Bei aufmerksamer Lektüre stolpert man schnell über Pauschalisierungen: Der Gesetzgeber (ein Ministerium? Eine Bundesagentur?), die Aufsichtsbehörden (Unfallkassen? Gewerbeaufsichtsämter? Berufsgenossenschaften?), grundsätzlich eine Arbeitnehmerbefragung (basierend auf dem Grundgesetz?).

Auf Nachfrage, wie beispielsweise die Umfrage durchgeführt wird, kommt unser eingangs vermutetes Vision-Mission-Statement („Psychische Belastungen erhalten und damit Geld verdienen“) deutlicher zum Vorschein. Die Antwort lautet:

„Da die Befragungen bei uns unter Zeitstress erfolgen (15 Minuten Gesamtdauer, jede Frage nur fünf Sekunden Antwortzeit, Befragung in der Gruppe), sind 200 Befragungen am Tag ohne großes Problem bewältigbar“

Gefährdungsbeurteilung der Psyche mittels Stresstest?

Weitere Konkretisierungen der pauschal formulierten E-Mail blieben leider aus. Der zitierte Text spricht auch von bestimmten Ausbildungskriterien, die der Gesetzgeber verlangt. Es wirft das Problem der fehlenden Diplome im Bereich der Coaches, Trainers & Co auf. Eine solch niedrige Markteintrittshürde ist gut für Innovation und gesunden Wettbewerb, gibt jedoch Raum für allerhand Merkwürdigkeiten. Wie vermittelt man also glaubwürdig tiefgehendes, vor allem echtes Wissen?
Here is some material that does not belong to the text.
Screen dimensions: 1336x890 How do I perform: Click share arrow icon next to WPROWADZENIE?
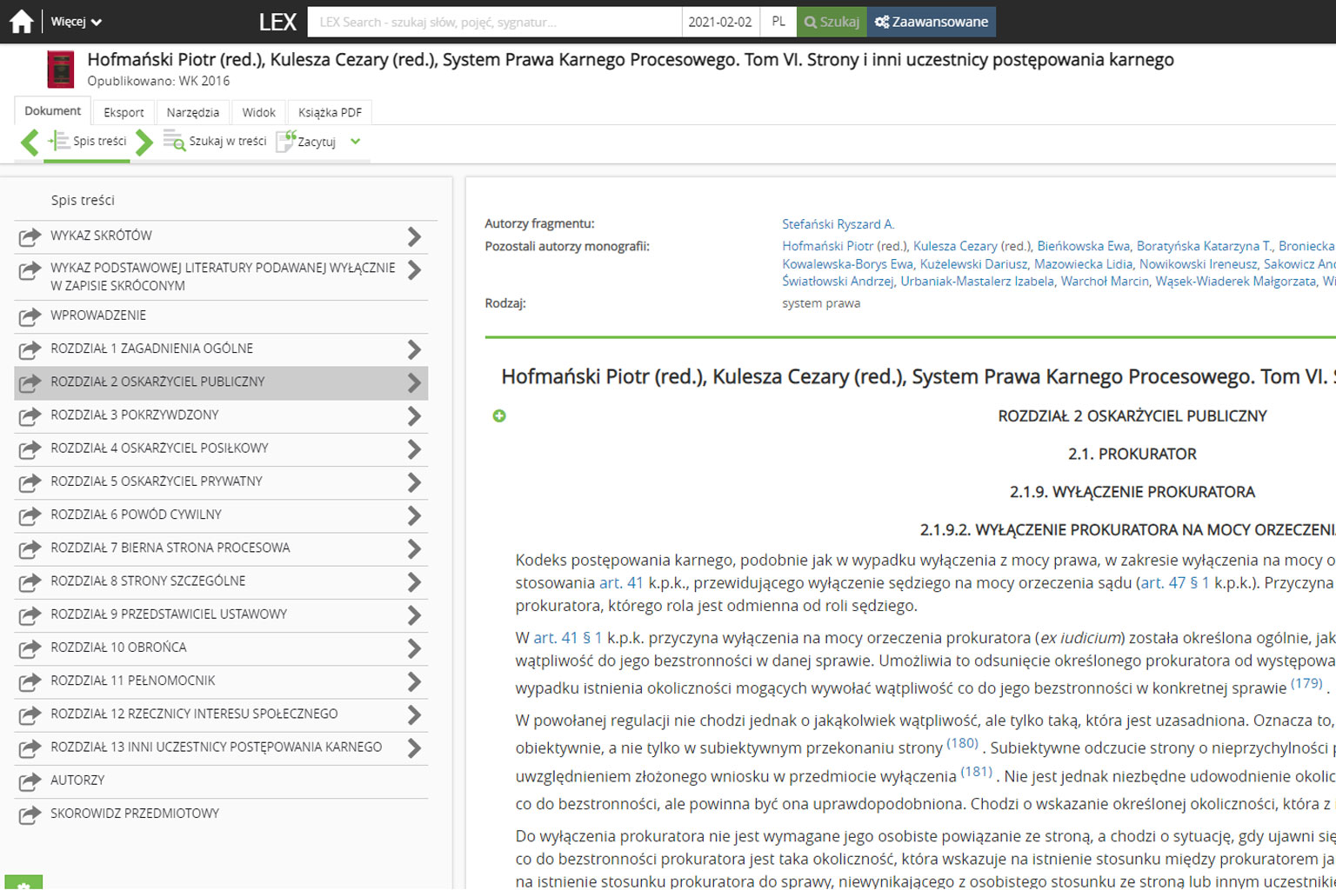[x=30, y=316]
Ein Coach ist schließlich kein Ingenieur, der Maschinenbau studiert und sich dann Dipl. Ing. schimpfen darf. Eine Blaupause, um Coach/Berater zu werden, gibt es nicht. Ein Studium kann – muss jedoch nicht – ein erstes Qualitätsmerkmal eines Berater/Coaches sein. Viele Berater/Coaches machen sich erst selbständig nach einer Tätigkeit in einer Firma. In der Regel werden dann auch Zusatzqualifikationen erworben, um speziell auf die menschliche Psyche im Arbeitsalltag eingehen zu können. Solche Ausbildungen sind ebenfalls ein gutes Zeichen für Qualität bei einem Berater/Coach.
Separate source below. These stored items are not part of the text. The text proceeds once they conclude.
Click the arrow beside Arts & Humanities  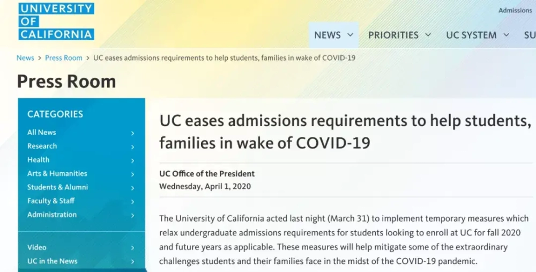click(x=132, y=174)
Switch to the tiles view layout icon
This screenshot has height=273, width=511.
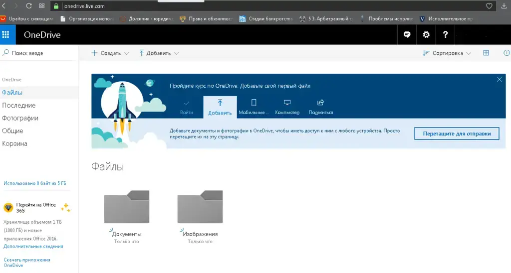(486, 53)
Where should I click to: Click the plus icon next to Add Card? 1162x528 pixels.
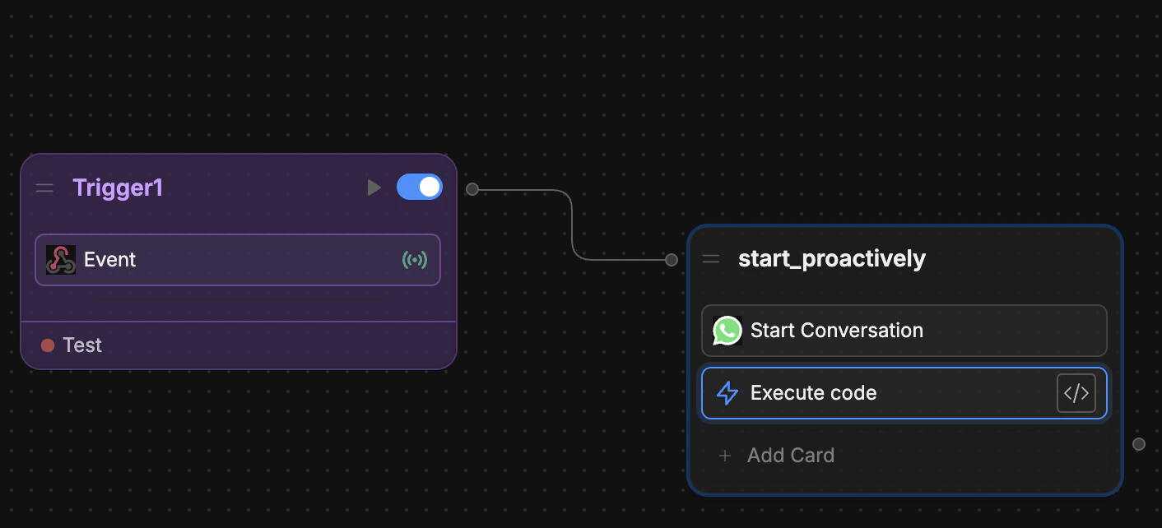click(x=725, y=455)
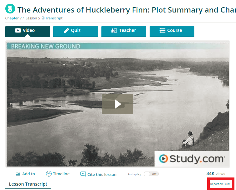This screenshot has width=236, height=190.
Task: Click the list icon on the Course tab
Action: [x=162, y=30]
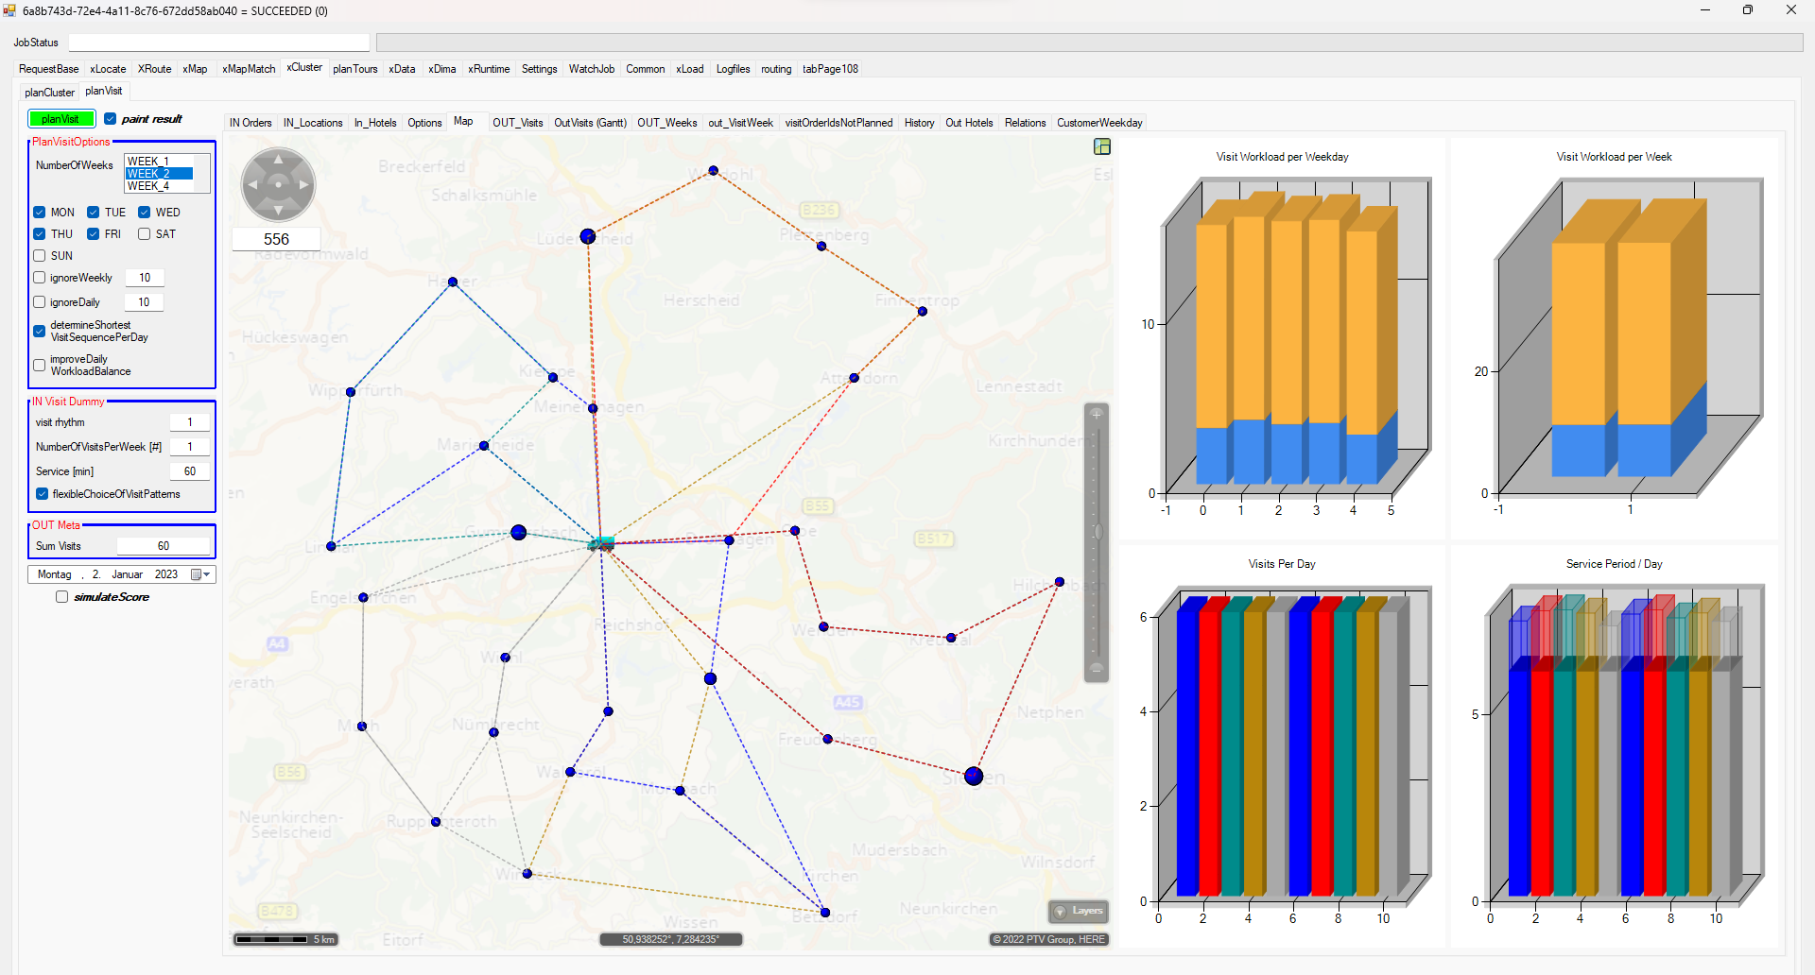Check the improveDaily WorkloadBalance option
This screenshot has height=975, width=1815.
40,365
Ein weiteres, wichtigeres Merkmal von Professionalität ist die Vernetzung innerhalb der eigenen Branche, oft mithilfe von Berufsverbänden. Ein Fachverband hier ist der VDSI, bei dem fachlich versierte Personen mit entsprechenden Ausbildungen, Mitglieder werden und sich engagieren können, wie Frau Petra Zander, die gemeinsam mit einer Kollegin den Fachbereich Psyche leitet. Dieser beschäftigt sich explizit mit der Frage der psychischen Belastung am Arbeitsplatz und der fachgerechten Umsetzung einer qualitativ hochwertigen Gefährdungsbeurteilung. Ihr liegt oben zitiertes Angebot vor und sie meint dazu: 

„Gefährdungsbeurteilungen obliegen i.d.R. den Personen die für die Arbeitssicherheit zuständig sind, den Fachkräften für Arbeitsschutz und Arbeitssicherheit kurz SiFa’s und Betriebsärzten. Da aber mitunter Unsicherheit besteht, wie eine nutzenstiftende Umsetzung der Gefährdungsbeurteilung psychischer Faktoren aussieht, gerade weil es keine vorgeschriebene Form der Umsetzung gibt, der Mensch sich auch schlecht Normen lässt, macht es in vielen Fällen Sinn weitere Fachkräfte mit arbeits-/organisationspsychologischer Zusatzqualifikation und Erfahrung hinzuzunehmen.

Auf alle Fälle wird kein noch so langjährig tätiger Berater/Coach mit einer x-tägigen Ausbildung die Fertigkeiten in diesem Bereich erlangen, die Fachkräfte aufgrund staatlich anerkannter Aus- und Fortbildungen qualifiziert!“

Man sollte also stets mit offenen Augen durch die Welt gehen und Vorsicht walten lassen, wer da vor einem steht. Kritisches und beharrliches Nachfragen zeigt meist sehr schnell, wen man vor sich hat: Jemand, der etwas weiß oder jemand, der nur zu wissen vorgibt.